> [Что нужно сделать]
Перепишите без изменений записи, начиная со строки, в которой есть "Where should I click to: Expand", и до самого конца записей, включая эту первую строку. Изображения в ответ не включайте.

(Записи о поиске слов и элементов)
================================
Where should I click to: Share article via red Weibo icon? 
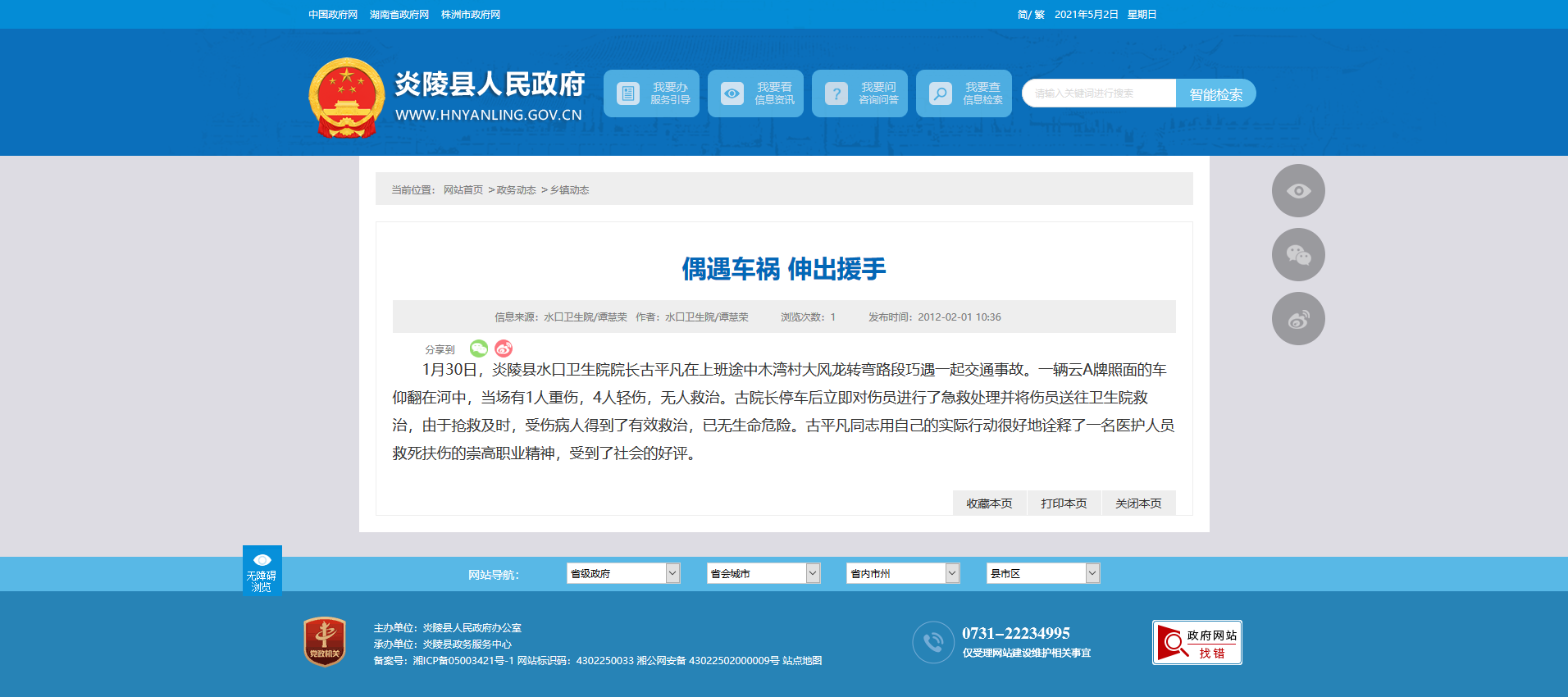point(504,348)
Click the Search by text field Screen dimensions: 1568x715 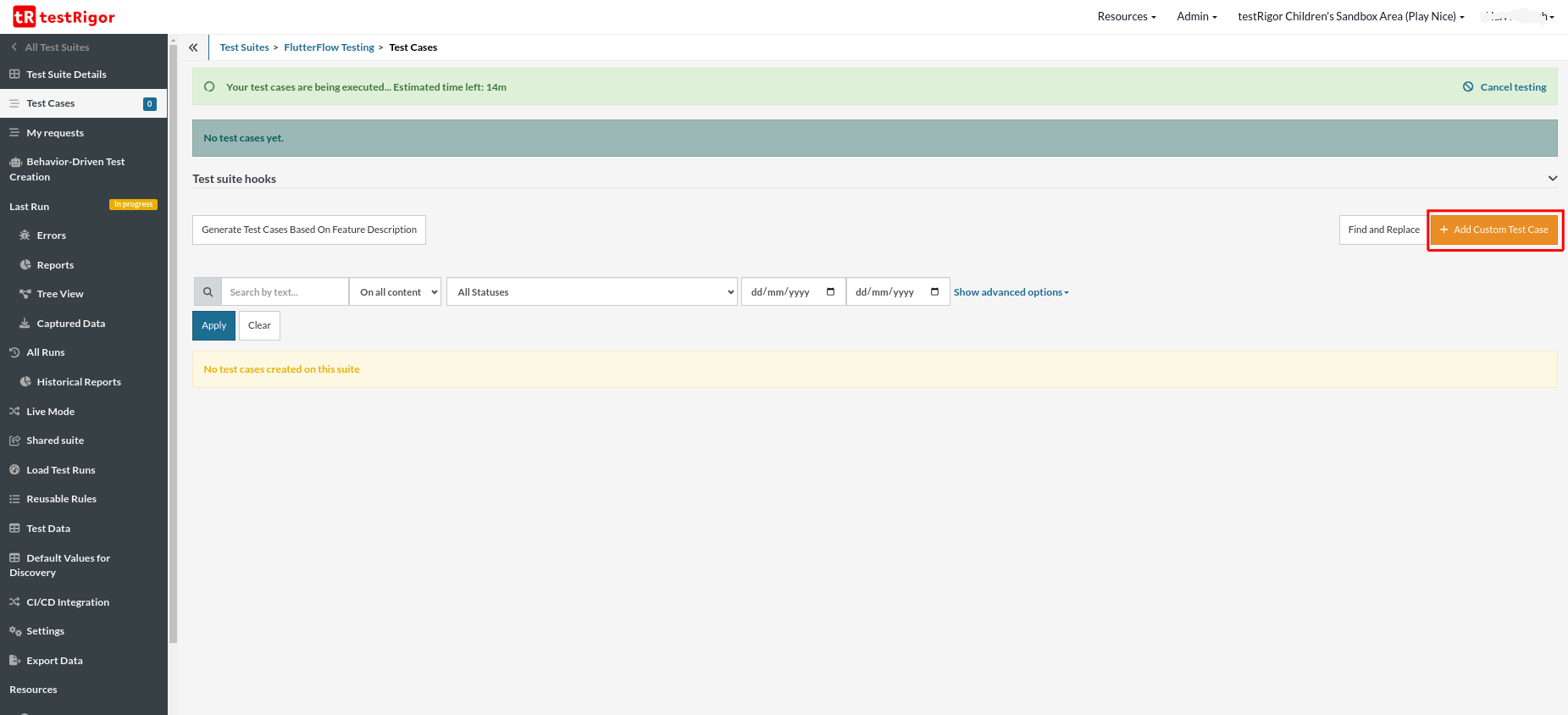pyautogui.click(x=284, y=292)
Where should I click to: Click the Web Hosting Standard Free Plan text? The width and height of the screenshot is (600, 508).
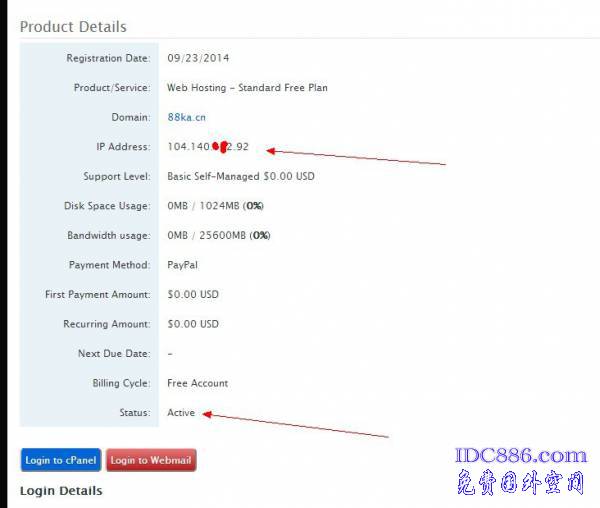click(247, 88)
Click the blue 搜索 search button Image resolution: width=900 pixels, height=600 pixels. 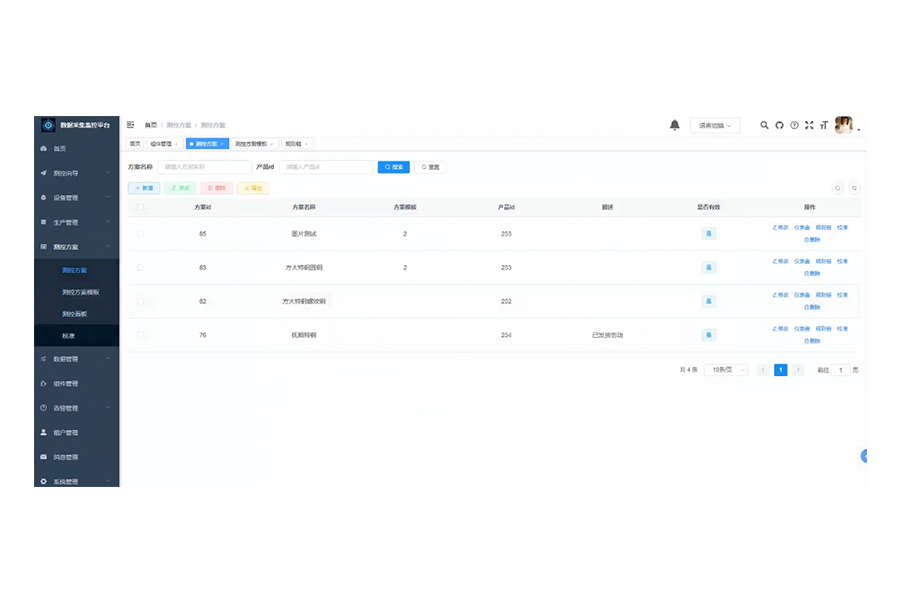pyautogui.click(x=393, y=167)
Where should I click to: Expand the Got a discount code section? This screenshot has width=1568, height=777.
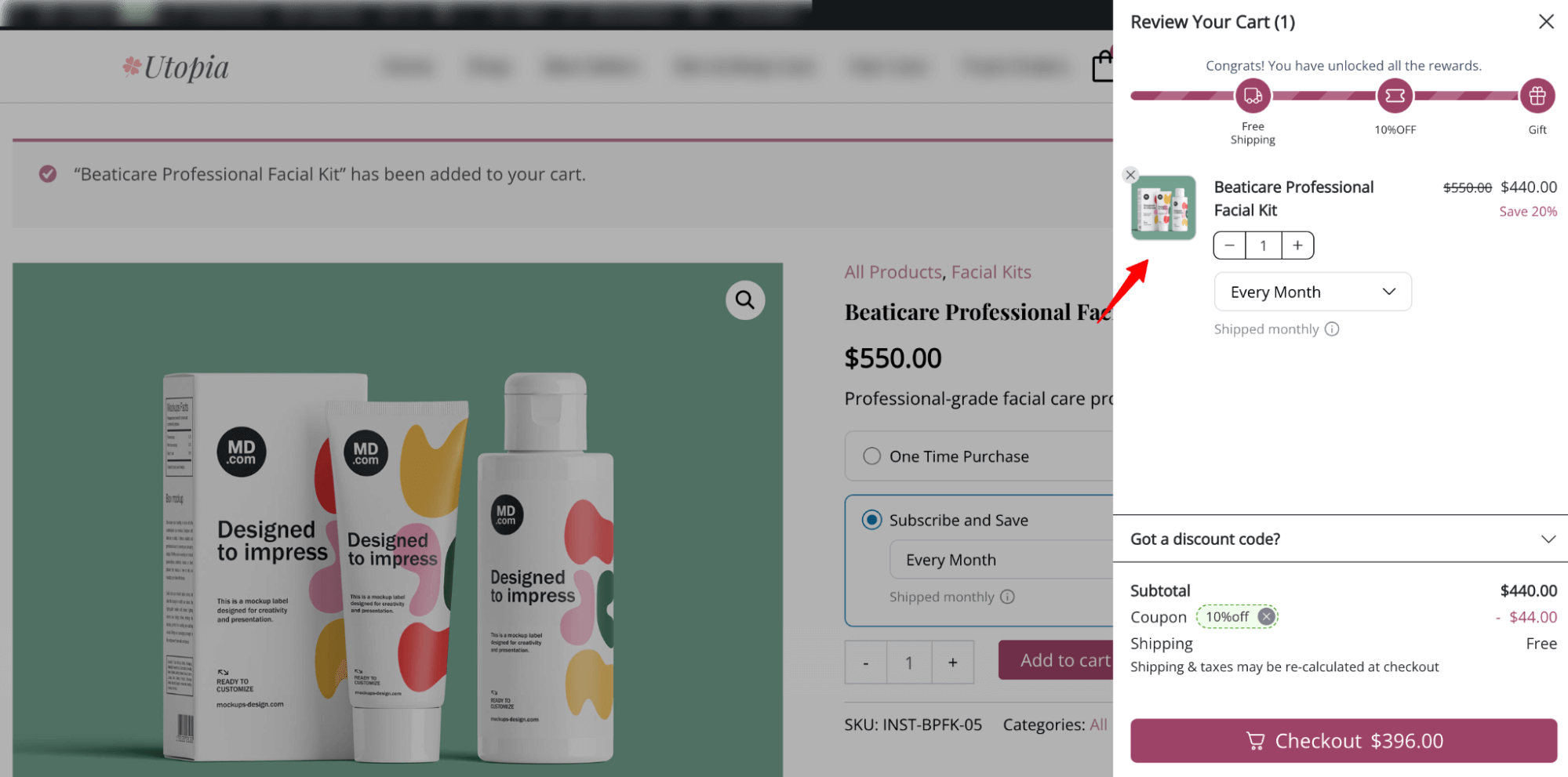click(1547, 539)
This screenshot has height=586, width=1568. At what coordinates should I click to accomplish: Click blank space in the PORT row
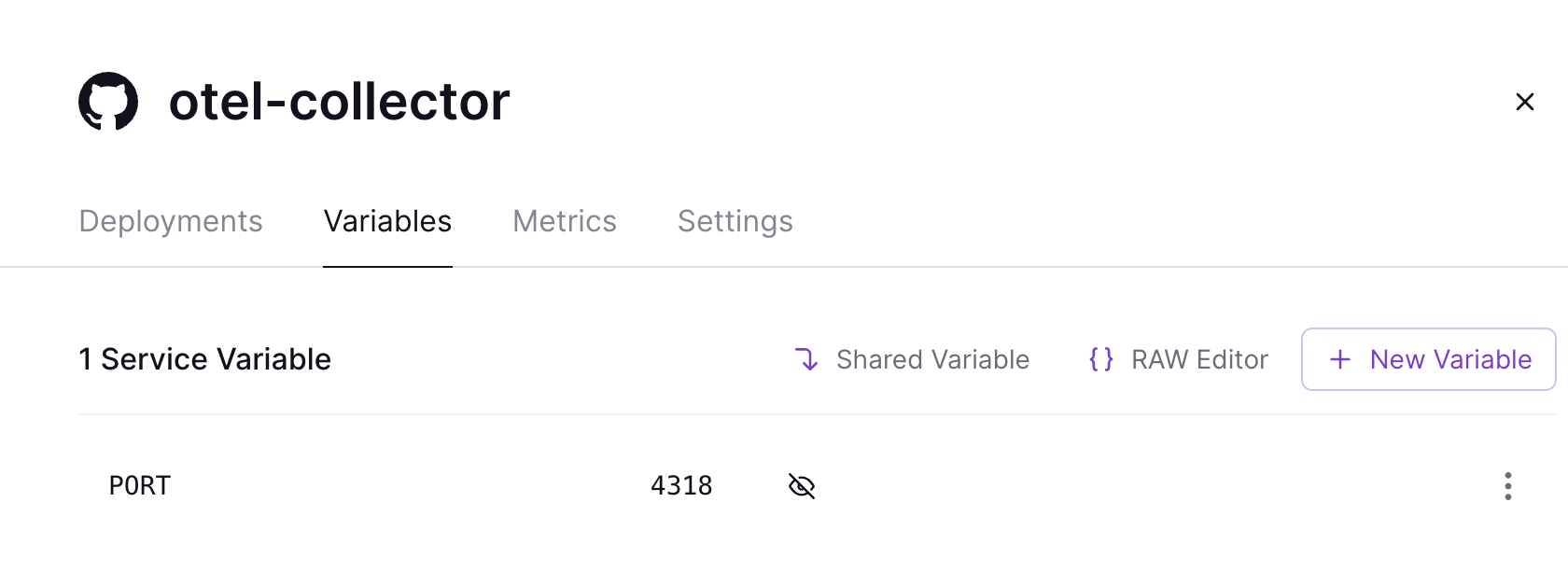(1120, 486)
================================
> [Разбор решения]
Where should I click to: Expand the Got a discount code section? This screenshot has width=1568, height=777.
click(1547, 539)
This screenshot has height=586, width=1568. At what coordinates should I click to accomplish: Click blank space in the PORT row
(1120, 486)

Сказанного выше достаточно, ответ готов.